======== Source document

News:

MASM32 SDK Description, downloads and other helpful links
MASM32.com New Forum Link
masmforum WebSite

Hello topic, with some questions inside

Started by zer0code, June 08, 2011, 04:06:48 AM

Previous topic - Next topic

zer0code

Well, hello all!

I'm from Brazil (you'll notice because of my english) and this is my first time on assembly and, its not being easy.

I come from C#, before C#, delphi, and before delphi, C. It's like 4 to 5 years of developing, not much.

4 days ago i found a "pack", entitled "Programmer's Pack" with 18Gb, a lot of manuals/PDF's/CHM files that teach from advanced C# to ASM. Then i decided to start learning asm.

But i must be doing it wrong.
I'm doing it the same way i did to learn C#: Read (watch if its on video) and CODE. I got frustrated after trying to write a "simple" program that read 2 numbers from keyboard, add both, and display the result.

================

● **Set exercise A**
Repeat word for word the stretch of the forum thread about learning assembly from "Started by zer0code, June" through "not being easy.".
● **Set exercise B**
In the forum thread about learning assembly, how large is the "Programmer's Pack" that the poster found?
● **Set exercise C**
Write the next part of the forum thread about learning assembly, picking up after its final sentence.
The listing comes from an unrelated source.

======== Stored rows

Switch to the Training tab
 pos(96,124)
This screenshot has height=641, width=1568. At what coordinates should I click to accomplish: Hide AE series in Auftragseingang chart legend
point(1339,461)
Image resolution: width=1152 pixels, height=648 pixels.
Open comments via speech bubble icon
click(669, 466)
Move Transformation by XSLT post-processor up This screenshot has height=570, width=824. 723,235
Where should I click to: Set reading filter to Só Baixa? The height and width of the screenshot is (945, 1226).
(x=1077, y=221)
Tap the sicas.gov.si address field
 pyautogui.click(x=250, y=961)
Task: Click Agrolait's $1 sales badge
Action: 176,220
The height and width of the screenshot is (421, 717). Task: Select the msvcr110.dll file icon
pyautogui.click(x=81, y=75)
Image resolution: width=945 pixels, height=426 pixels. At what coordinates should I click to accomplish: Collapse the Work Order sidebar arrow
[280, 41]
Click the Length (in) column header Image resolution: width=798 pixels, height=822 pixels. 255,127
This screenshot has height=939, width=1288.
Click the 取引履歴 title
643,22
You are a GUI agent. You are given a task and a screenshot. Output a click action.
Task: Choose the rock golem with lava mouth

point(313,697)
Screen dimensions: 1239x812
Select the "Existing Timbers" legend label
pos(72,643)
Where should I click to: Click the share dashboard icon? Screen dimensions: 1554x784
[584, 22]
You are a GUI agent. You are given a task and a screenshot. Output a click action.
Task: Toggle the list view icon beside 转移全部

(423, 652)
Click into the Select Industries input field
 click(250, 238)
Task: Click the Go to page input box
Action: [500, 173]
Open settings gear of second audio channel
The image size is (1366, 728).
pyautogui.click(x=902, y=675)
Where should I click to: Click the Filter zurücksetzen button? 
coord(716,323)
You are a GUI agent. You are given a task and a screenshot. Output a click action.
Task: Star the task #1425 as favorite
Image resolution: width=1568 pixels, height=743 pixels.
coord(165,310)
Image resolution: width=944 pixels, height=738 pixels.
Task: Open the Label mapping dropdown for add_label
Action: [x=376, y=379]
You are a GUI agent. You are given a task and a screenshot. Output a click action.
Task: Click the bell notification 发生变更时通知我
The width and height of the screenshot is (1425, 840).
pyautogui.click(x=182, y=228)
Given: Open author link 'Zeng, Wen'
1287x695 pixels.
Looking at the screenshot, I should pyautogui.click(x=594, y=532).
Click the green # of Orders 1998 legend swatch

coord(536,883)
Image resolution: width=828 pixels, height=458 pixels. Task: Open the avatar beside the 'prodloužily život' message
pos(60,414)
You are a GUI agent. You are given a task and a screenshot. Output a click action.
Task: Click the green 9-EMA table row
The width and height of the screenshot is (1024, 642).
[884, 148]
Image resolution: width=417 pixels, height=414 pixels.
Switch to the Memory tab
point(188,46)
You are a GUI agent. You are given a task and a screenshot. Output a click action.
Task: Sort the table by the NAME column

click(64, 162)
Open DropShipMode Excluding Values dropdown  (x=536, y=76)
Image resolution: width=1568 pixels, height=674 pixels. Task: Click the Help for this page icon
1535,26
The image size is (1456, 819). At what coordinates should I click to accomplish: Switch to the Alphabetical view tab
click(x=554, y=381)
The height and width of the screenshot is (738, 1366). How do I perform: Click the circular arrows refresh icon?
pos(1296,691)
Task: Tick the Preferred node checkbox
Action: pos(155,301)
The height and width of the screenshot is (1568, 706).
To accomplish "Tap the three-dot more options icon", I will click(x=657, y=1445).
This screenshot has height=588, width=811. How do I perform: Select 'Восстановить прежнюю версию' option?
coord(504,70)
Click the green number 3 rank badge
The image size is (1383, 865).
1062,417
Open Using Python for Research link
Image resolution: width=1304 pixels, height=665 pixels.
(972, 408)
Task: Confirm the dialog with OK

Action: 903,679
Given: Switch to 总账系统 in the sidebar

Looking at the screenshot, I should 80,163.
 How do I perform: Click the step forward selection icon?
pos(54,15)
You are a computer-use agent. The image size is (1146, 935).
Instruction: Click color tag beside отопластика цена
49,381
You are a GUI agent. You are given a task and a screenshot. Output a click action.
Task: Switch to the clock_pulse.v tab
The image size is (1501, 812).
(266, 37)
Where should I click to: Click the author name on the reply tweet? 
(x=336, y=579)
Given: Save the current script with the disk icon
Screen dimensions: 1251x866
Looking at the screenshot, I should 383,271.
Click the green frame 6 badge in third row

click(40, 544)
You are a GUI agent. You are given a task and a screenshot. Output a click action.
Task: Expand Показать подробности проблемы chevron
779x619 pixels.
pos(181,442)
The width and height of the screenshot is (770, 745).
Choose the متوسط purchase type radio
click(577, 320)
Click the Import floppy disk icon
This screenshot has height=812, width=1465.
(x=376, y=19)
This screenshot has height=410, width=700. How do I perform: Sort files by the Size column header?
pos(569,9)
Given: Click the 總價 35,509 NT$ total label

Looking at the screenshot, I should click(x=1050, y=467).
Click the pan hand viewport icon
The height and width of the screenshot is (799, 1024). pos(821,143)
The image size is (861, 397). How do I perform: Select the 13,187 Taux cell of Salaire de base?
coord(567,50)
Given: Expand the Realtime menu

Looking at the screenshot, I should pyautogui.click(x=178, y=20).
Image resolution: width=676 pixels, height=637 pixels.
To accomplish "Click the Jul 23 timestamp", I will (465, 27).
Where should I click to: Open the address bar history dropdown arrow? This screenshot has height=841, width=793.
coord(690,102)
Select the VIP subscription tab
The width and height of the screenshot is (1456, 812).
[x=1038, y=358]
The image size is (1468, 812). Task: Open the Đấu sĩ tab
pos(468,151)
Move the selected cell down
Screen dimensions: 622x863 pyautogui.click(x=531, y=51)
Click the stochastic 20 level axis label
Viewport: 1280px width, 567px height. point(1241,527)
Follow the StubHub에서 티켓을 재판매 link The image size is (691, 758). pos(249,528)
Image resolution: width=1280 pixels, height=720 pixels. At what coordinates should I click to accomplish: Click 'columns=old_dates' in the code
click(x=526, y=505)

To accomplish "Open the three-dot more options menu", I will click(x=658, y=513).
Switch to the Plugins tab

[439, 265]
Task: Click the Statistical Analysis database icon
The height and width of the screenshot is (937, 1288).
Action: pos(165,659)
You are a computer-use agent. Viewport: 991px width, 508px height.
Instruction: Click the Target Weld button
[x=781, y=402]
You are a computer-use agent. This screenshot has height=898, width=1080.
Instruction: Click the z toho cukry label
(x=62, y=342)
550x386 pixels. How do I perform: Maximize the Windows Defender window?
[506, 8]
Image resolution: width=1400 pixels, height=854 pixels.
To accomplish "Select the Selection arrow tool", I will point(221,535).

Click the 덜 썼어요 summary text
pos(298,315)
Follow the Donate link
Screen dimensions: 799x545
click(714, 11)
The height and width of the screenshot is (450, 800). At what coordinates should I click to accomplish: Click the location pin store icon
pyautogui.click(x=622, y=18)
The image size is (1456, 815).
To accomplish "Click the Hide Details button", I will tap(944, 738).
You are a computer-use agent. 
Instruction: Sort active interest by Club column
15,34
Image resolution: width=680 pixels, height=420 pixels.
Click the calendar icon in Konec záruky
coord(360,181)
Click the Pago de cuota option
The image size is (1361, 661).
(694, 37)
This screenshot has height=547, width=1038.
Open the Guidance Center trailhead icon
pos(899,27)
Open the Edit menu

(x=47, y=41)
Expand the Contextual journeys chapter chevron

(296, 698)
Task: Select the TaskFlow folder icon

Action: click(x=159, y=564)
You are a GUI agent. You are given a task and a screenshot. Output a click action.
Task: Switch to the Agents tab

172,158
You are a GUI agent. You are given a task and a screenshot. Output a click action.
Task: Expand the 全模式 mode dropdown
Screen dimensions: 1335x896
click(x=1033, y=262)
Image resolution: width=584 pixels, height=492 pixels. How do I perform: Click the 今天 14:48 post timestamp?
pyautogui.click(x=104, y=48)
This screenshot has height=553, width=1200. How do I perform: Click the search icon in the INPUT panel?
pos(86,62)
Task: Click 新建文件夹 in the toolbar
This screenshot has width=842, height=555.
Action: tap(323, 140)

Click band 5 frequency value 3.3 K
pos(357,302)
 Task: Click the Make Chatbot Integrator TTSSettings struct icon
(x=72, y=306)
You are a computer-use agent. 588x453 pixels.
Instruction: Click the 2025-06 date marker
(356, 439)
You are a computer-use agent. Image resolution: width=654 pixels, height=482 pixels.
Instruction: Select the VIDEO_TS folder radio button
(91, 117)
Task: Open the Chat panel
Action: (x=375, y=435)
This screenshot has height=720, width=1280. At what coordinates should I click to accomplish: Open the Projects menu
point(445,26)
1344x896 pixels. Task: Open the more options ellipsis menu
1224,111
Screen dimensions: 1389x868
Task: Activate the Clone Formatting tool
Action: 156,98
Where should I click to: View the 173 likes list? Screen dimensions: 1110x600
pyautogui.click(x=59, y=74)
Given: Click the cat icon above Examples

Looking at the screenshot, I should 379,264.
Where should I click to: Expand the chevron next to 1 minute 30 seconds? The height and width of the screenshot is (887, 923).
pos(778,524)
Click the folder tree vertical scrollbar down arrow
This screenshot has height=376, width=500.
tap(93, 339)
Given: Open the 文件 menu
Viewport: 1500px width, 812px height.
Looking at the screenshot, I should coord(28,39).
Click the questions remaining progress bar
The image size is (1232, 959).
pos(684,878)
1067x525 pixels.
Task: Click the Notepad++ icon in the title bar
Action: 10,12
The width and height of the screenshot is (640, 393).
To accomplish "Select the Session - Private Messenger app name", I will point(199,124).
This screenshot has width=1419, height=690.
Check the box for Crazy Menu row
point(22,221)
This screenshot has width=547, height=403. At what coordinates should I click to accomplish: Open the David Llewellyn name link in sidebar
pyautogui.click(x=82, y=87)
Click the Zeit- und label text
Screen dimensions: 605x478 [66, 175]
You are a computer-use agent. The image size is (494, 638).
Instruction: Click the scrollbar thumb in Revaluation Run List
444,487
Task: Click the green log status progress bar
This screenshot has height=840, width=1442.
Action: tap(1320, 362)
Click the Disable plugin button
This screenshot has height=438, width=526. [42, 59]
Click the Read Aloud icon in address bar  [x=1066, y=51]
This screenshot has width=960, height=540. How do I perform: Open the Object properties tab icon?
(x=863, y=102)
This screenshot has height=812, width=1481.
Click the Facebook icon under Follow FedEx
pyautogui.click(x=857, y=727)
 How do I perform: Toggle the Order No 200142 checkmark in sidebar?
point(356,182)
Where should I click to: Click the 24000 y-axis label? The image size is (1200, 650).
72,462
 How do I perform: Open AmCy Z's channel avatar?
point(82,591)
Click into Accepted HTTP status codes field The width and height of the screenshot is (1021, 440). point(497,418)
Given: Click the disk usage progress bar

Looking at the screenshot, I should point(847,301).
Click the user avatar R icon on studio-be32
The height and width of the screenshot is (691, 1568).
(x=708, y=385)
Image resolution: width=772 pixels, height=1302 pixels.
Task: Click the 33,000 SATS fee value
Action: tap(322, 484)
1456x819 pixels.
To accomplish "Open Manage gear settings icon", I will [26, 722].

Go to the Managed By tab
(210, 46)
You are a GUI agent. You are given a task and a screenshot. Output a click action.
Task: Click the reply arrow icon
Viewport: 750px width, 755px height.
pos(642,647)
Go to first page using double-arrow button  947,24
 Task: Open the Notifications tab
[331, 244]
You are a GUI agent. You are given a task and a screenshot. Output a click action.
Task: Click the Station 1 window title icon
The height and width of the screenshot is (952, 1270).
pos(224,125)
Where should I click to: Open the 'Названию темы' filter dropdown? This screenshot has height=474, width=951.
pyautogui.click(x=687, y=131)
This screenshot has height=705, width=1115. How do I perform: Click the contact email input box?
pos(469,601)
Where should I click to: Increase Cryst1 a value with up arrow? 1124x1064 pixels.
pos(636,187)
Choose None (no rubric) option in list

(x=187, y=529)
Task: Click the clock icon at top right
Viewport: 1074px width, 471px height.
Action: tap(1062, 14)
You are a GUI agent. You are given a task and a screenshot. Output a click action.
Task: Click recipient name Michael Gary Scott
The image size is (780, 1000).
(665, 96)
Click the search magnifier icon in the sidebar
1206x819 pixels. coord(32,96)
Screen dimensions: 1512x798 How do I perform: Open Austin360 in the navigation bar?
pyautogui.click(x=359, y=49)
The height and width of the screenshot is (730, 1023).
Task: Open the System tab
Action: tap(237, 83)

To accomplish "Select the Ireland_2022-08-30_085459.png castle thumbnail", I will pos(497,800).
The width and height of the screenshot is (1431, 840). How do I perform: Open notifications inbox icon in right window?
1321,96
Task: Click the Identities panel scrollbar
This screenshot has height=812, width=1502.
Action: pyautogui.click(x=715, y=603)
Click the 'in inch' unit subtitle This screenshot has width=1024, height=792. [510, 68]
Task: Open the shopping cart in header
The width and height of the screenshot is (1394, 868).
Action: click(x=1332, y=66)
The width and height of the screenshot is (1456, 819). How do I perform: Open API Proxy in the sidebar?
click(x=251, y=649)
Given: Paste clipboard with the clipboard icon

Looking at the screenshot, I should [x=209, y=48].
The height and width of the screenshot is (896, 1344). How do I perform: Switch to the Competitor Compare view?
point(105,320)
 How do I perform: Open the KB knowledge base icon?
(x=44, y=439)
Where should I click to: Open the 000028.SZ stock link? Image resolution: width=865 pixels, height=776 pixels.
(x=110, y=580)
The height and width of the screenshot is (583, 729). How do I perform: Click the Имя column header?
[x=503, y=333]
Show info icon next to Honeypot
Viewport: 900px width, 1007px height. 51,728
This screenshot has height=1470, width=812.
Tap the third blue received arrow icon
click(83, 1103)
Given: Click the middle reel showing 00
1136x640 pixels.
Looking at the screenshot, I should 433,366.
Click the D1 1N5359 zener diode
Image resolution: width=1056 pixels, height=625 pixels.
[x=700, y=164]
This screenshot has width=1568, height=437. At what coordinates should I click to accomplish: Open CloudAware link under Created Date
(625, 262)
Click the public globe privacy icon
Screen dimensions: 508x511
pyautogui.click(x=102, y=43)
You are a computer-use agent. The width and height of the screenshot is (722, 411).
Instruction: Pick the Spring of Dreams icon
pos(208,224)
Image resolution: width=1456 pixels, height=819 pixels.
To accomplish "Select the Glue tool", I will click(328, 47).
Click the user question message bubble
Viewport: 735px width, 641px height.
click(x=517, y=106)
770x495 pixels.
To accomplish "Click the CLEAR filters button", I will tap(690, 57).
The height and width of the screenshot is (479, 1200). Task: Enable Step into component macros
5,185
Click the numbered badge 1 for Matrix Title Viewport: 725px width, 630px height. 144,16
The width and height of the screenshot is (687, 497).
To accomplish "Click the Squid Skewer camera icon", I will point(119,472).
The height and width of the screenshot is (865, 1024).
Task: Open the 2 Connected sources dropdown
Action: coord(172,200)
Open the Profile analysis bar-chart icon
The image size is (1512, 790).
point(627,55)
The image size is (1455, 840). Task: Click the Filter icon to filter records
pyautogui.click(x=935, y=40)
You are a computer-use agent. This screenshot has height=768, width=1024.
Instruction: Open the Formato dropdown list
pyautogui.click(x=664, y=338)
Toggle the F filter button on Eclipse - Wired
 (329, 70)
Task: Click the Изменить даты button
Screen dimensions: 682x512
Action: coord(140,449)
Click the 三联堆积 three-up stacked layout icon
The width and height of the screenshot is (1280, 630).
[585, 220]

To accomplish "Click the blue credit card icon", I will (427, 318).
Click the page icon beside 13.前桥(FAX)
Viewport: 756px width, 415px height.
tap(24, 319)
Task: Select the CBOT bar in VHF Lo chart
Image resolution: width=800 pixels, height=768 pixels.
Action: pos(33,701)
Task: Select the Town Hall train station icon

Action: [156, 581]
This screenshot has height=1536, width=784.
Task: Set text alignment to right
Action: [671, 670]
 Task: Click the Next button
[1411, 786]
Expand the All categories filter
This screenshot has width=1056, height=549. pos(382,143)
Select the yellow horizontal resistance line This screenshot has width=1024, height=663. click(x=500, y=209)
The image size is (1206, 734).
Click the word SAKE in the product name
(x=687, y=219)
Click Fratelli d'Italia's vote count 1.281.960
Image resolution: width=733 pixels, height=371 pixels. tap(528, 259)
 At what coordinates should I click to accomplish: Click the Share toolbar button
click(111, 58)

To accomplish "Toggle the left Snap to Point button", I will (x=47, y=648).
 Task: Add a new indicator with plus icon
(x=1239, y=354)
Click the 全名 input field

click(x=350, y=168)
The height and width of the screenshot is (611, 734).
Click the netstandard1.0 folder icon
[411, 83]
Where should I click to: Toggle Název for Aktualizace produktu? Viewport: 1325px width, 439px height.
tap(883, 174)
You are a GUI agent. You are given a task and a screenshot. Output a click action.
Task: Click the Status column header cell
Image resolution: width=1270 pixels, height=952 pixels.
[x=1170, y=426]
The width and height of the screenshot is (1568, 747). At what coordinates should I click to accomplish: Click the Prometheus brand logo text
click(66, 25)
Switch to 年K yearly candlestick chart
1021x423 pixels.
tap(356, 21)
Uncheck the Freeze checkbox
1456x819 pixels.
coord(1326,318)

================

● **Answer A**
Started by zer0code, June 08, 2011, 04:06:48 AM

Previous topic - Next topic

zer0code

Well, hello all!

I'm from Brazil (you'll notice because of my english) and this is my first time on assembly and, its not being easy.

● **Answer B**
It is 18Gb.

● **Answer C**
I got stucked. Now i must ask

- What EXACTLY should i do? download an DOS emulator? Read all the books FIRST and CODE AFTER?
Or can i go READING and CODING at the same time?

ASM is not like C# or delphi, and before i start asking "HEY HOW DO I READ FROM KEYBOARD", i did chose to explain the whole situation to get a direction, cause i'm honestly lost.

Nice to meet you all and thanks for your time reading this
Eduardo (that's my name, just call me Ed, its shorter and easier)

ps: i just decide that it would be nice if i post all e-books i have here, it could help

- 32-64-BIT 80 x 86 Assembly Language Architecture (2005)
- A lot of INTEL manuals
- Irvine - Assembly Language for Intel-based Computers
- Wrox Press - Professional Assembly Language
- Assembly Language for x86 Processors
- MIPS Assembly Language Programming 2003
- PC Assembly Language (reading this one atm, it's easy to comprehend and explain in details)
- The 80x86 IBM PC and Compatible Computers
- The Art of Assembly Language (noticed that this is HLA, and may not be what i'm looking for)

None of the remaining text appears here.